3 September 1983
I hope you don’t mind that I’m writing in your notebook, but I couldn’t think of any other way to reach you. In the morning I’ll ask Mercy to take it to your parents’ house in the compound. After all, it belongs to you. For me, what happened all comes down to a simple fact: you needed me and I let you down. We were only running partners, but still. I never told anyone, and I suspect you didn’t either. What would we say? If you do end up reading this letter, I hope it will mean something to you, that you might find it possible to trust another girl like me, although not from here. Better Canada or Australia, somewhere without an ugly history that bullies its way into people’s lives.
My English mother could have gone anywhere in the world, but instead came here in 1966 to visit a friend who ran a sewing cooperative for African women. Why would she choose a country at war? At the country club one evening she met my Rhodesian dad. Mum says that while she was “shocked” by my dad’s “establishment” views, she has always been attracted to conservative, military men. And he had a good job as a manager in Eldorado Mines; this must have meant a great deal to a working-class girl from a mining village in Yorkshire. My mother quickly gave up her plan to “change the world,” married my dad, and had a child. As far as I can tell my parents’ views are fairly similar.

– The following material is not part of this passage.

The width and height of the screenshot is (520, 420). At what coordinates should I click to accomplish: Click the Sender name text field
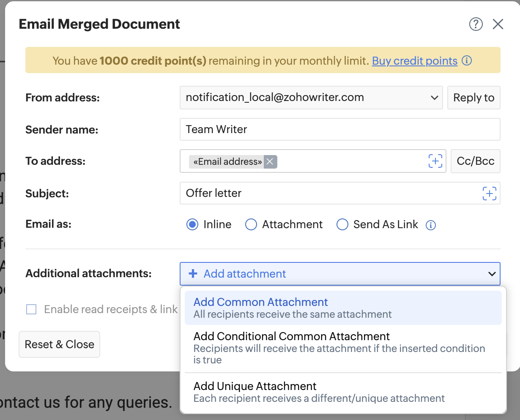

Mum still describes herself as a “hippy,” and except for her long hair she bears no resemblance to the expat workers (dad calls them “bladdy Yank hippies”) who have been flooding the country for a year or two. Presumably they are here to help people like Jane, to save them from their madams.
My mum tells me that she respects the Prime Minister, but then treats our maid Jane very badly. Jane works from dawn to past dusk most days, and only has Sunday morning and Wednesday afternoon free so that she can attend church. Mum yells at Jane if she makes a mistakewith the washing or neglects to set the table properly. Sometimes I feel really horrible for our maid because I understand what it is like to be her. Mum makes me feel like I’ve committed a crime when I don’t put on a suitable outfit for the country club or forget my manners when I’m introduced to one of her boring friends. “Zoe, stand up straight and offer a firm handshake. Don’t let me ever see you behave in that manner again. And what are you wearing? Old tackies to the club? Oh, dear God.” Sometimes I notice if Jane has forgotten some detail – an open cupboard door, missing pudding spoons – and I fix it. It makes me nervous when mum raises her voice.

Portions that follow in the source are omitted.